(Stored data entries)
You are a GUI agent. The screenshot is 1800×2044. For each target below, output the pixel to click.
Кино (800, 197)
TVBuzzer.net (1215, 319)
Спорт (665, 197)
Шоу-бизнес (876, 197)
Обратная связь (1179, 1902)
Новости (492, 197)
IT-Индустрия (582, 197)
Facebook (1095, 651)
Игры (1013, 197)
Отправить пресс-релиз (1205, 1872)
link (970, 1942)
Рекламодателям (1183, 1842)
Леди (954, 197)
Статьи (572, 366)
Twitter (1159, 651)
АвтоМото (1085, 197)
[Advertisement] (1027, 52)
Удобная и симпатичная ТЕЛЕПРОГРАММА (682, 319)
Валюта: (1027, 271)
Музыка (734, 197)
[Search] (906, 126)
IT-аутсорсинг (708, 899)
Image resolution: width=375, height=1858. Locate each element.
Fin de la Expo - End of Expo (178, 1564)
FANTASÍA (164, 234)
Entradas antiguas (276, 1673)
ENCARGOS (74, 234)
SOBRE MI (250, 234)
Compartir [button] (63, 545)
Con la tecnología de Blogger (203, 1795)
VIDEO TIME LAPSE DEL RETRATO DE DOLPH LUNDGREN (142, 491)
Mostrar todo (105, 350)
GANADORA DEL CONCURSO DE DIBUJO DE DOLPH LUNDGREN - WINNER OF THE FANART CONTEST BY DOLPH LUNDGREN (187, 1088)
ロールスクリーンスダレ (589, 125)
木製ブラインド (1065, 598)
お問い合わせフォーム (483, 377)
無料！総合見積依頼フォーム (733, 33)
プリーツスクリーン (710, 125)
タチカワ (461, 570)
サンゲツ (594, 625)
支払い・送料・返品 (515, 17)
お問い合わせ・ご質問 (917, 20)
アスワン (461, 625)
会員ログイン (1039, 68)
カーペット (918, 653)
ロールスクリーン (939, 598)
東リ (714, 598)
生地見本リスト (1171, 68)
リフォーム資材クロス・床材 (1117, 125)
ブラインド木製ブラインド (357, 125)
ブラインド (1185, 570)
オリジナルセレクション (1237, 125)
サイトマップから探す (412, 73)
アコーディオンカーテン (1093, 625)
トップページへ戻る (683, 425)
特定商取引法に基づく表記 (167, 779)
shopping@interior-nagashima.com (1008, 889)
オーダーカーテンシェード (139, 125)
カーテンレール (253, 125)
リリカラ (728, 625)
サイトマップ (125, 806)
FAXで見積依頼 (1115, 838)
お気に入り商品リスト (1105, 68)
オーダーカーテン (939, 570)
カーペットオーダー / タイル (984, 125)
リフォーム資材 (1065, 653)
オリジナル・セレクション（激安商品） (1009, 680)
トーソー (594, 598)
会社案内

- **Work instructions**:
Using the records above, list each line that includes "LUNDGREN".

- **Expected answer**:
VIDEO TIME LAPSE DEL RETRATO DE DOLPH LUNDGREN (142, 491)
GANADORA DEL CONCURSO DE DIBUJO DE DOLPH LUNDGREN - WINNER OF THE FANART CONTEST BY DOLPH LUNDGREN (187, 1088)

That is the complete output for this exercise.